请把下面所有行原样照录一遍，图片不要放进回答里。

数据行.
◆ ◆ ◆ ◆ ◆ ◆ ◆

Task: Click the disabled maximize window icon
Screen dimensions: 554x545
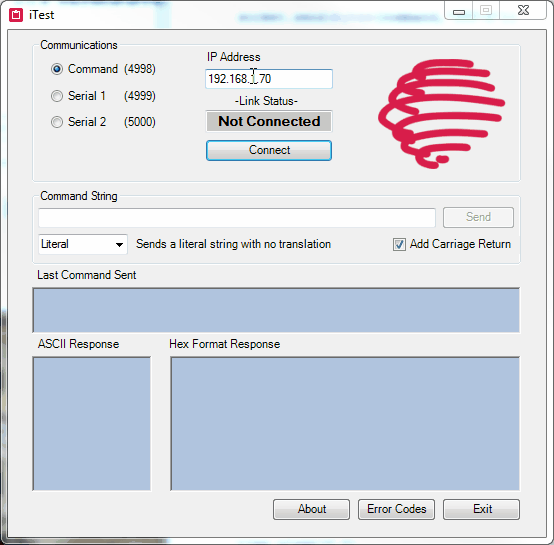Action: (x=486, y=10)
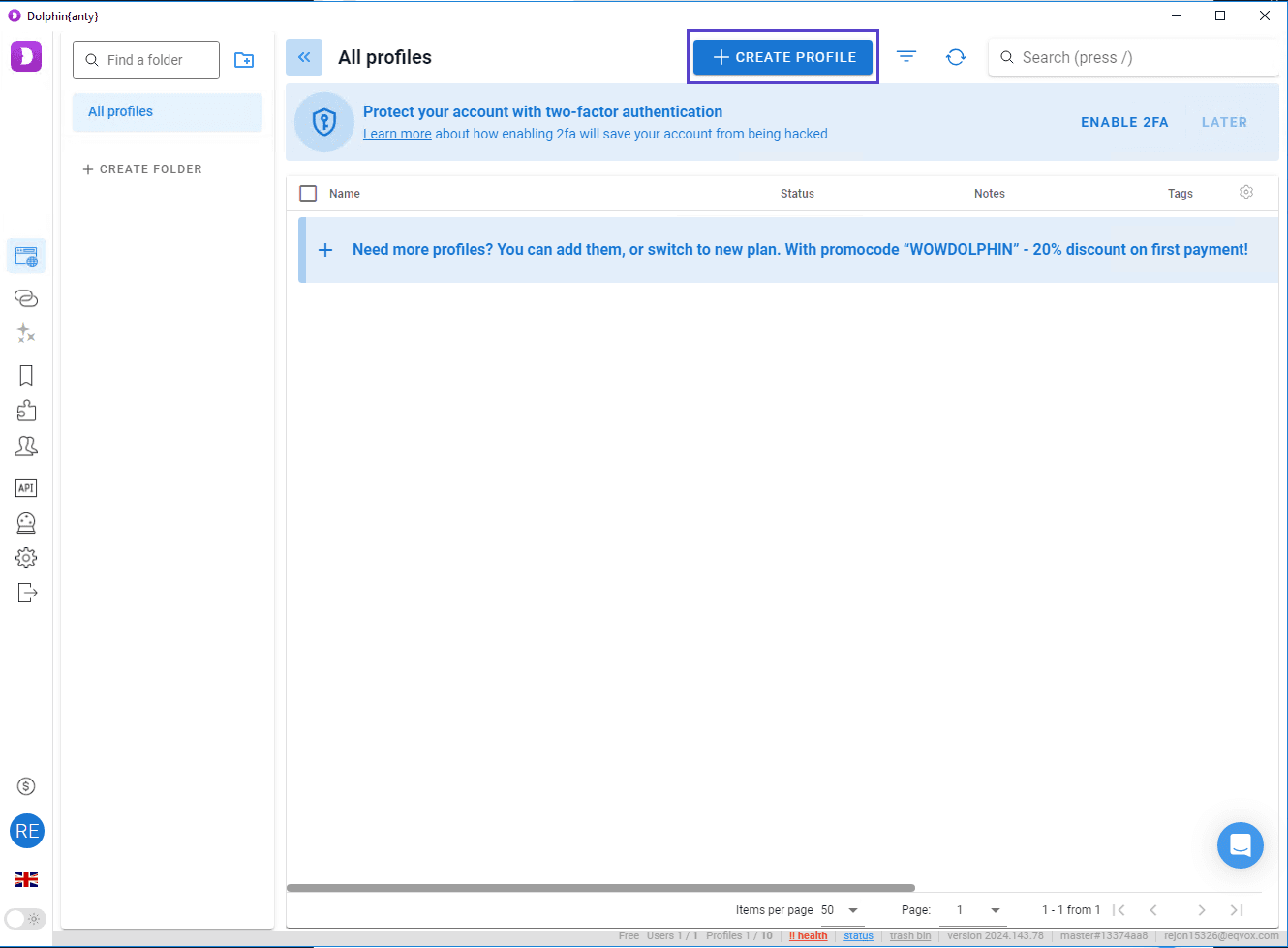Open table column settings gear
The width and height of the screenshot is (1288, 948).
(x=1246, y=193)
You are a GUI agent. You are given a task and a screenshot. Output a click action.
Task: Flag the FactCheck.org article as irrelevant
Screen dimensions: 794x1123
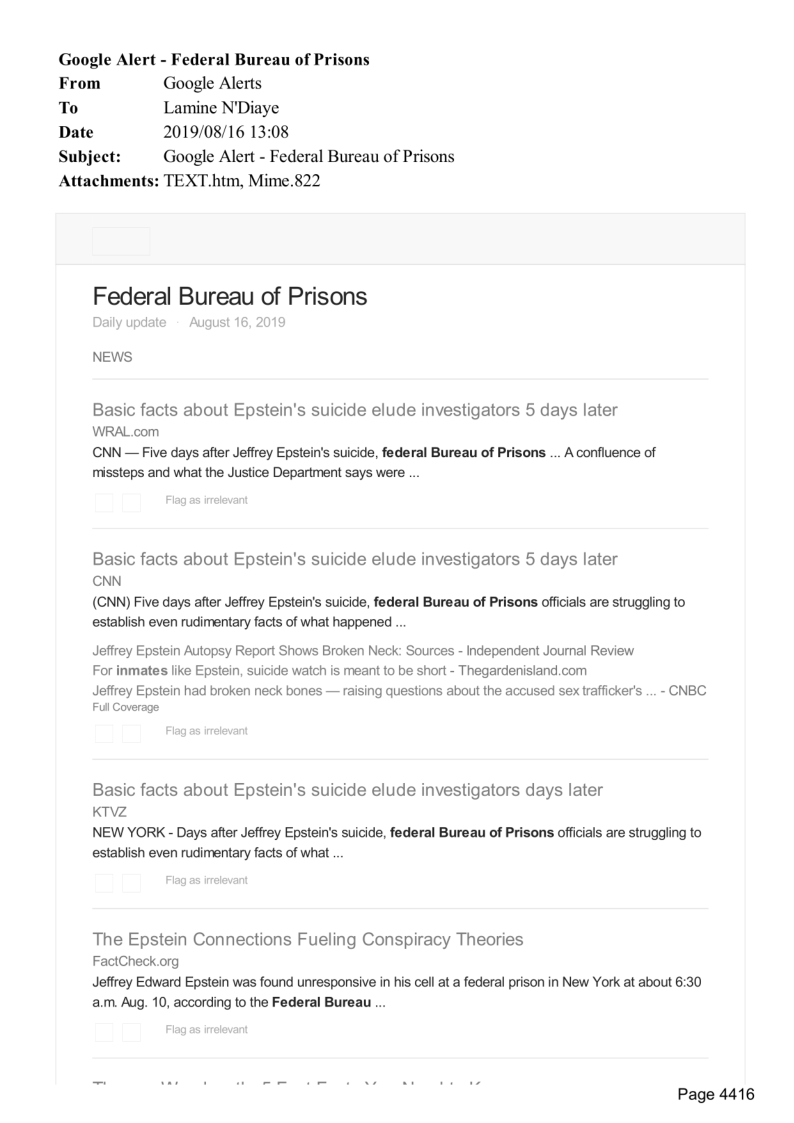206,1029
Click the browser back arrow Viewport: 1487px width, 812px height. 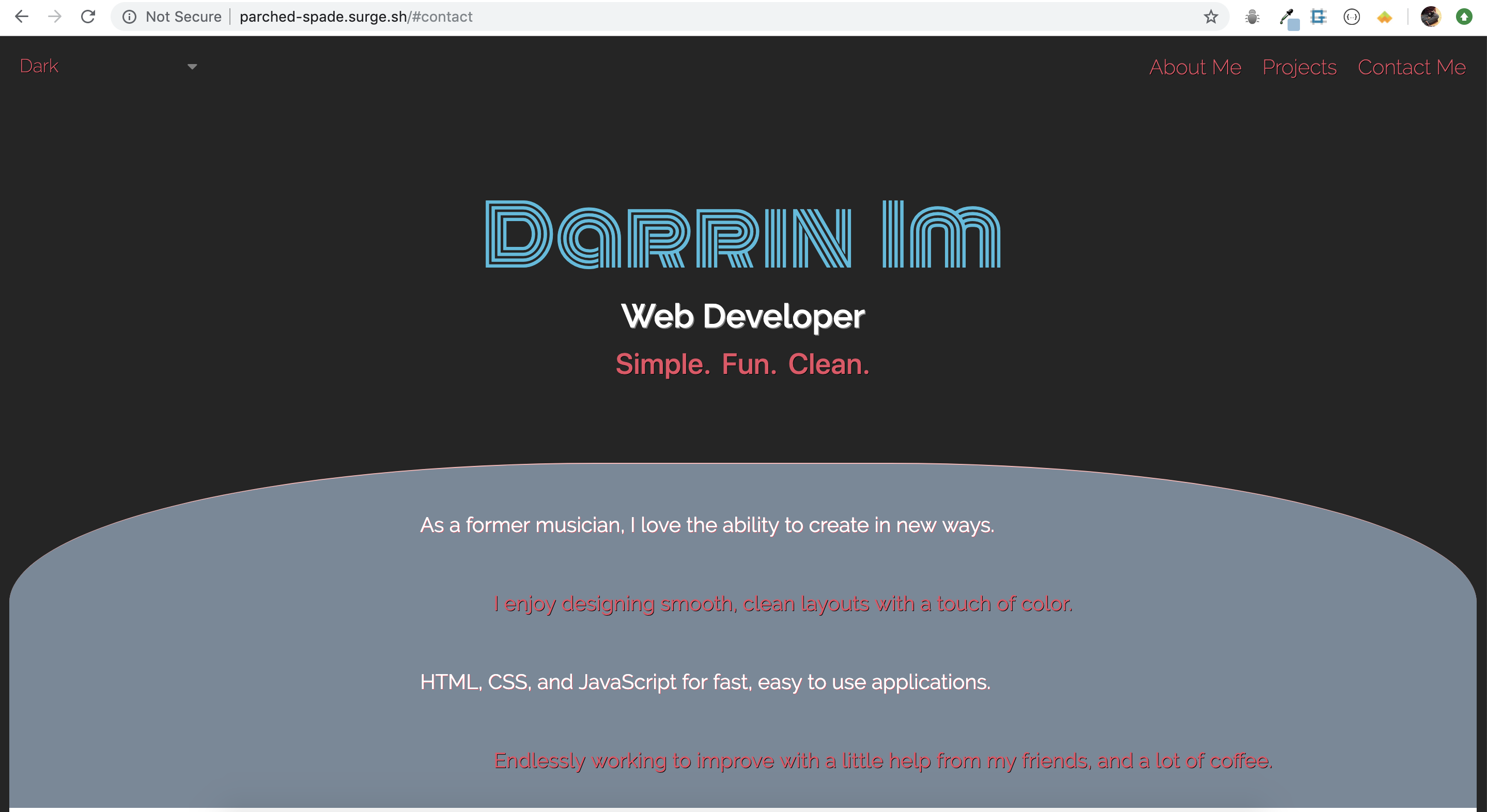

◆ ◆ ◆ ◆ ◆ ◆ ◆

完成结果.
Task: Click the disabled maximize window icon
Screen dimensions: 554x545
Action: (x=486, y=10)
Open table column settings gear
The width and height of the screenshot is (1288, 948).
(x=1246, y=193)
You are a GUI agent. You are given a task and a screenshot. Output a click action.
Task: Flag the FactCheck.org article as irrelevant
Screen dimensions: 794x1123
206,1029
Click the browser back arrow Viewport: 1487px width, 812px height. 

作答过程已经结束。